Analyses of a number of Cretaceous intervals of the Western Interior Seaway of Alberta have led to ichnological and sedimentological criteria aiding in the identification and differentiation of river-dominated delta, wave-dominated delta, and non-deltaic shoreface successions. Dunvegan Allomember E constitutes a markedly river-dominated deltaic lobe in west-central Alberta, whereas Dunvegan Allomember D constitutes a strongly wave-dominated delta system. The Viking Formation, in contrast, displays characteristics typical of non-deltaic strandplain shoreface successions. Comparison of the sedimentary successions from these two stratigraphic units is valuable in establishing their unique ichnological characteristics. The principal differences lie in prodelta and lower delta-front deposits, and their analogous offshore and shoreface counterparts.

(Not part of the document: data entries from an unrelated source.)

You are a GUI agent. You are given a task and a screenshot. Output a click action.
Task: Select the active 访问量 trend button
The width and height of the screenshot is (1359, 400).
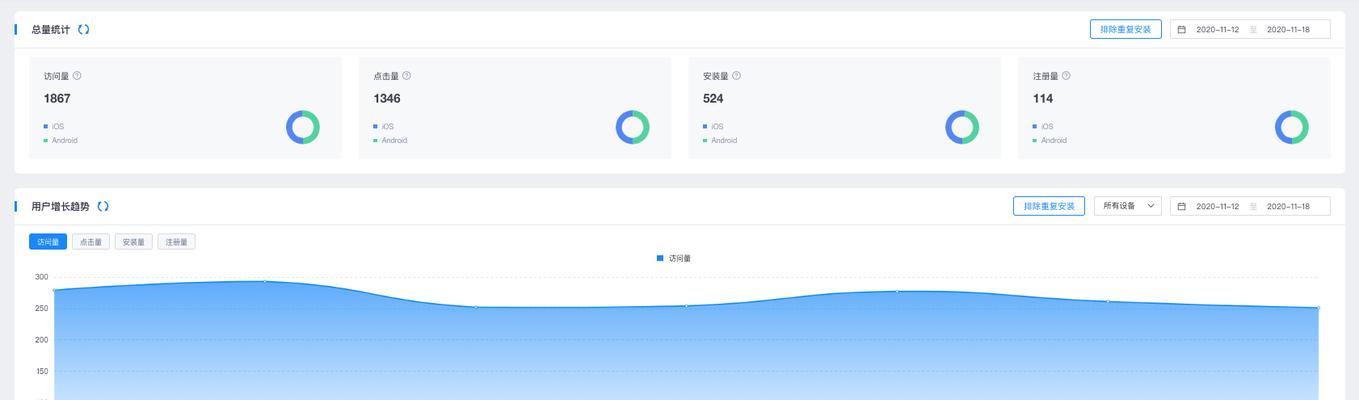pyautogui.click(x=48, y=242)
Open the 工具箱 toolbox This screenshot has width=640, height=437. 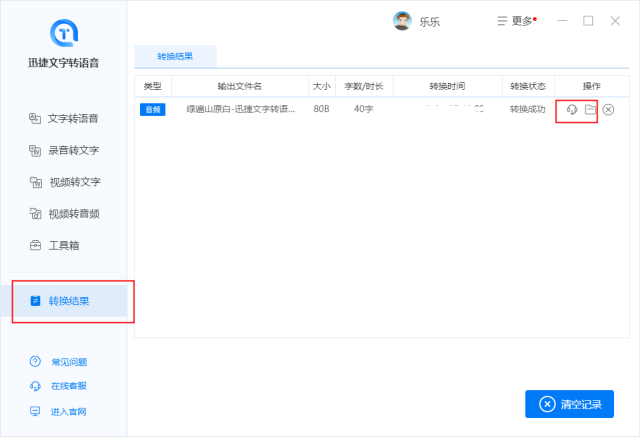coord(64,245)
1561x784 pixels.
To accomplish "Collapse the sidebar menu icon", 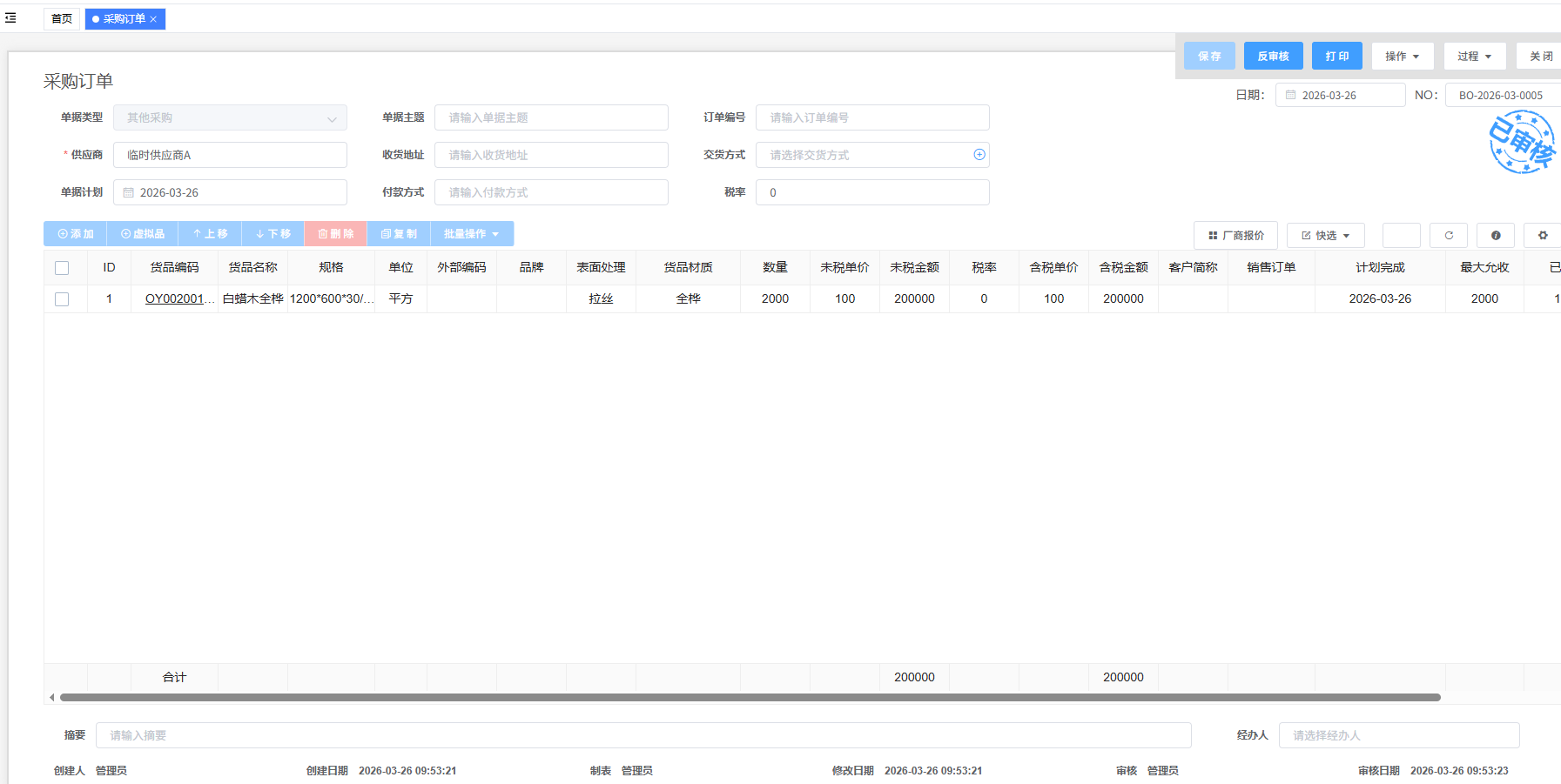I will point(10,17).
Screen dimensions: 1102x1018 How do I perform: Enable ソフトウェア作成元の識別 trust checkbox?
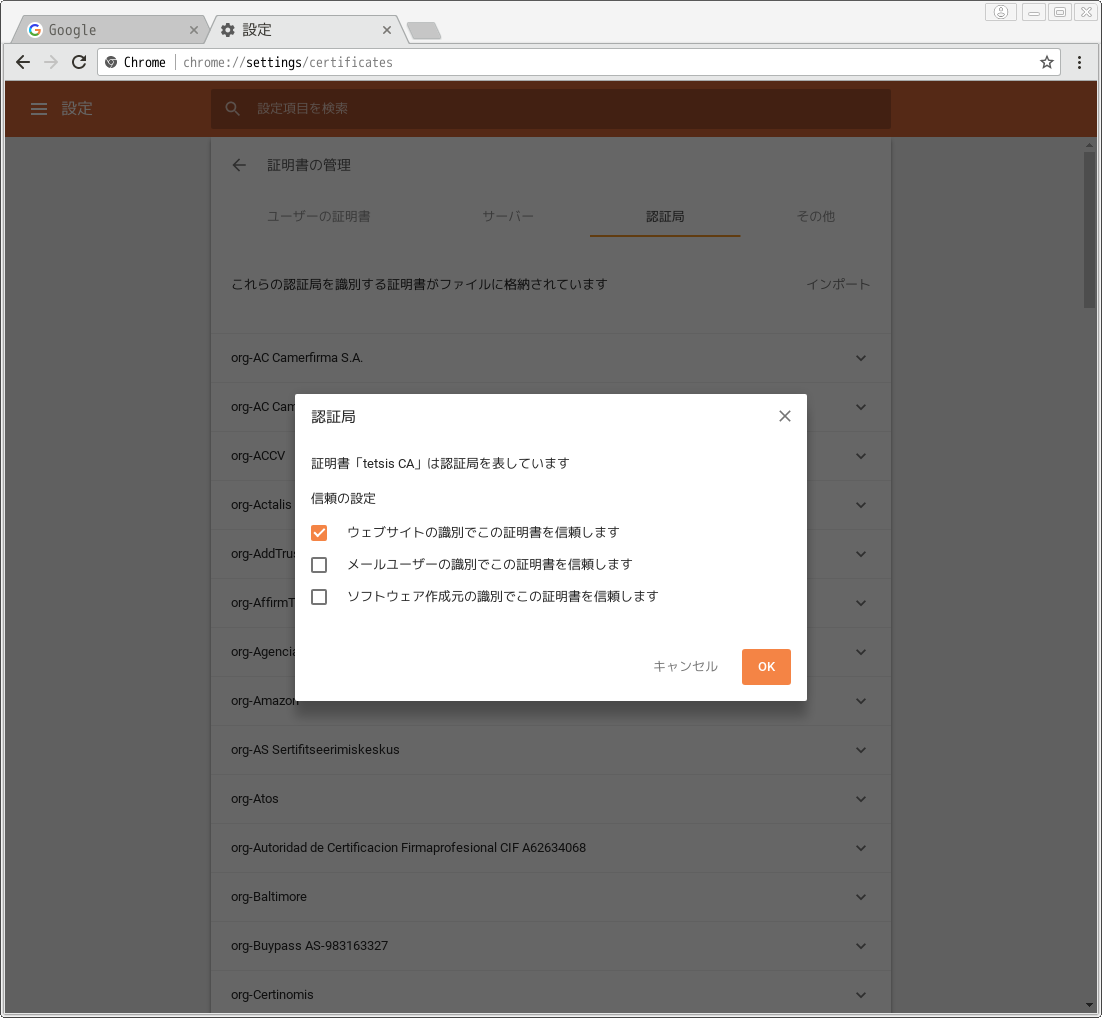[x=319, y=597]
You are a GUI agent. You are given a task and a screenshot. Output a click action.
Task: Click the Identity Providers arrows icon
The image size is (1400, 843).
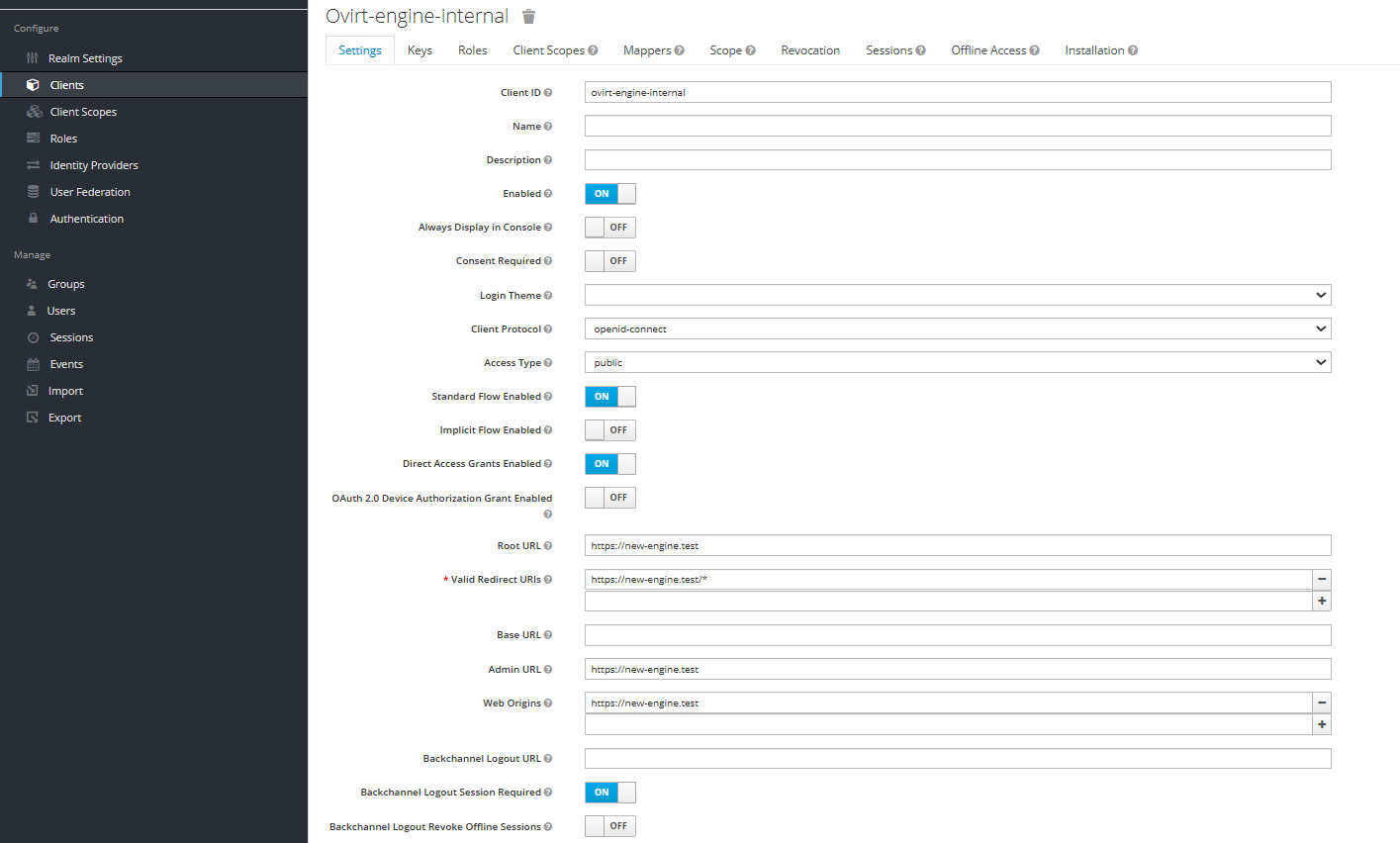[33, 165]
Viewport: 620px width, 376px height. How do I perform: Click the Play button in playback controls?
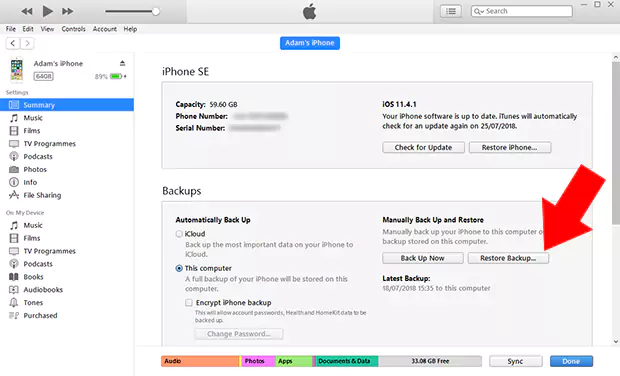point(47,11)
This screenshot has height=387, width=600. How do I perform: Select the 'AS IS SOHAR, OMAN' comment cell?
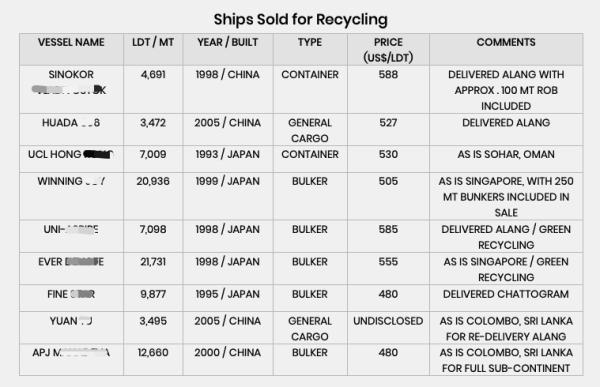click(x=506, y=159)
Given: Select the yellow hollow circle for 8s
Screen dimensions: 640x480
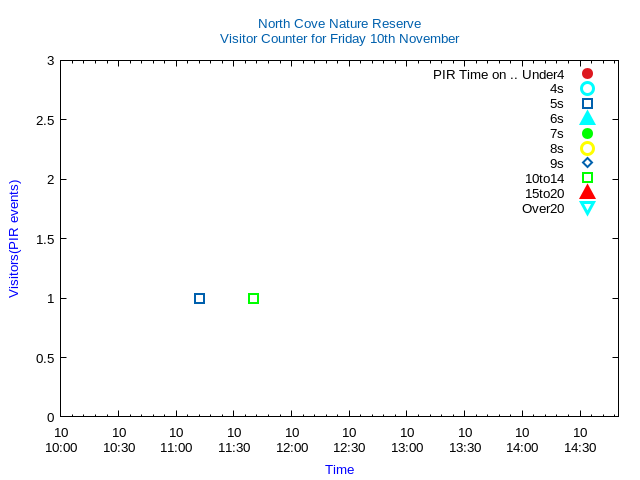Looking at the screenshot, I should pyautogui.click(x=587, y=149).
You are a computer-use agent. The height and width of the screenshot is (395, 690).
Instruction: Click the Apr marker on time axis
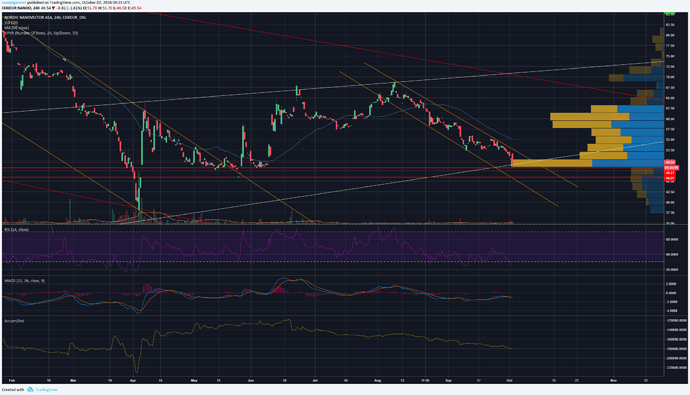tap(133, 380)
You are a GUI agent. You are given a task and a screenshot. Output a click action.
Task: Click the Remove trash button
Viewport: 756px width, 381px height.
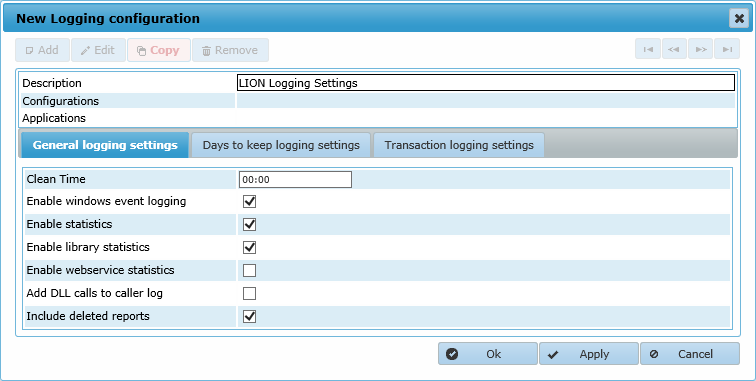[230, 50]
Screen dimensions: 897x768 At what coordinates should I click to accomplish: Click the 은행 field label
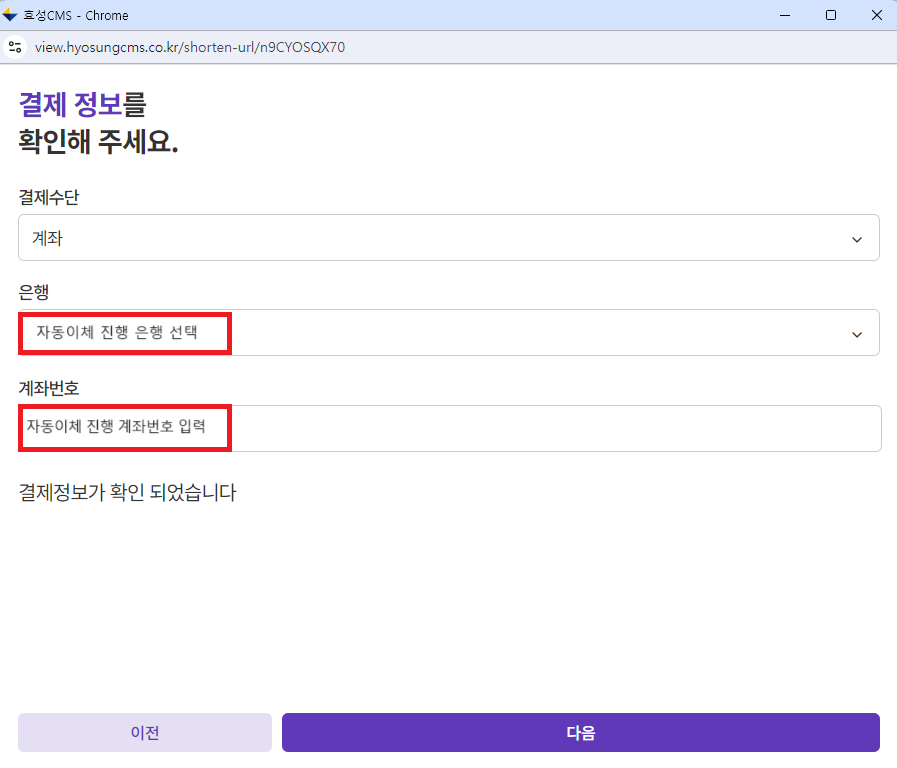pos(31,292)
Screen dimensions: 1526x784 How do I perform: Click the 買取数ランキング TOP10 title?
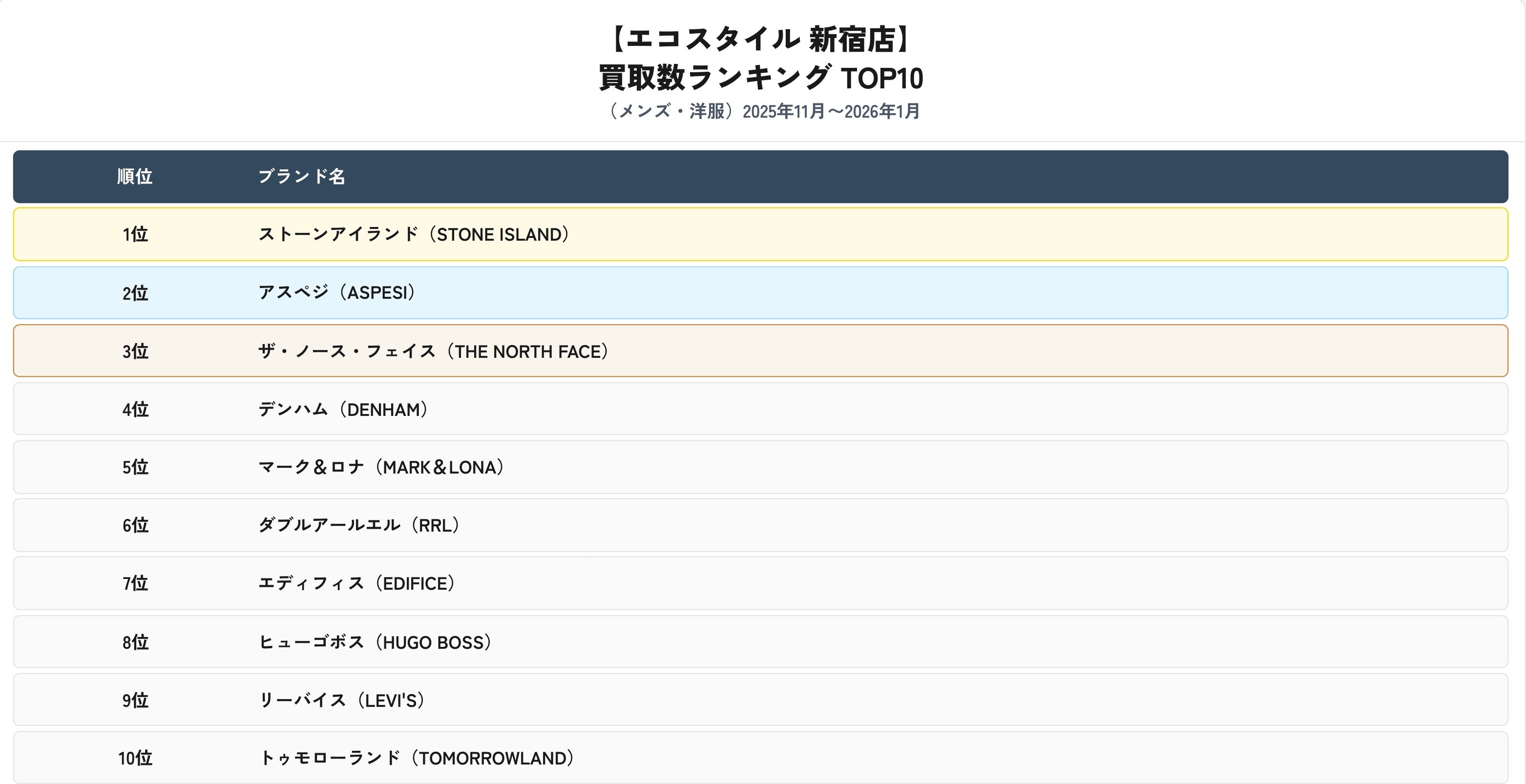pyautogui.click(x=761, y=78)
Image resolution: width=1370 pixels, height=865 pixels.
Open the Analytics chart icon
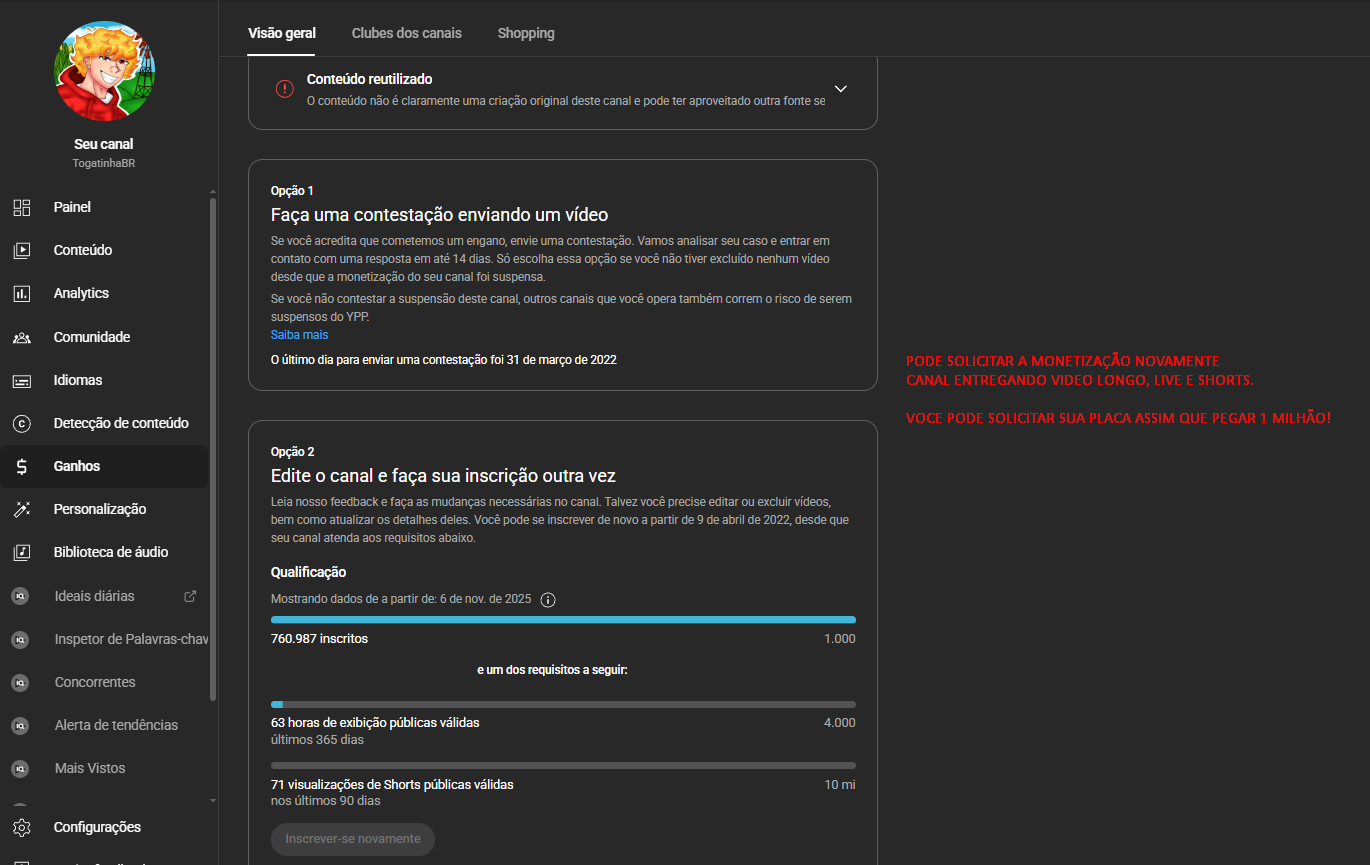[22, 294]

Prodelta mudstones of river-dominated delta successions are largely devoid of burrowing, and contain low numbers of deposit-feeding and grazing structures that record low abundance and low diversity expressions of the Cruziana Ichnofacies. Current-generated structures, syndepositional deformational structures, and synaeresis cracks are abundant. Many intervals include beds of structureless mudstone, reflecting abundant deposition of fluid mud and development of soupground conditions. In contrast, wave-dominated systems yield prodelta mudstones with higher diversity, but low abundance expressions of the Cruziana Ichnofacies. Facies-crossing structures of trophic generalists and opportunists dominate the ichnological suites. Hummocky cross-stratification and storm-induced oscillation ripple laminated tempestites are abundant, though soft-sediment deformational structures and synaeresis cracks are commonly intercalated. Offshore units associated with non-deltaic shoreface intervals are typically intensely bioturbated and contain diverse, archetypal to distal expressions of the Cruziana Ichnofacies or more rarely, the Zoophycos Ichnofacies. Intervals display a close affinity with prodelta units of wave-dominated deltas and although there are subtle differences, discrimination can be difficult. Non-deltaic offshore deposits grade along-strike into wave-dominated prodelta units. The reduced numbers of burrows in prodelta mudstones correspond to significantly higher sedimentation rates and heightened physico-chemical stresses, compared to non-deltaic offshore deposits. Sediment-gravity deposits are restricted to the deltaic intervals exposed to hyperpycnal flows. Synaeresis cracks associated with these mass-flow deposits record freshet emplacement, and commonly accompany mud turbidites. The presence of structureless unburrowed mudstones, consistent with deposition of fluid muds and development of soupground conditions, are atypical of offshore settings but common to prodeltaic areas. Their recurring presence is diagnostic of deltaic influence.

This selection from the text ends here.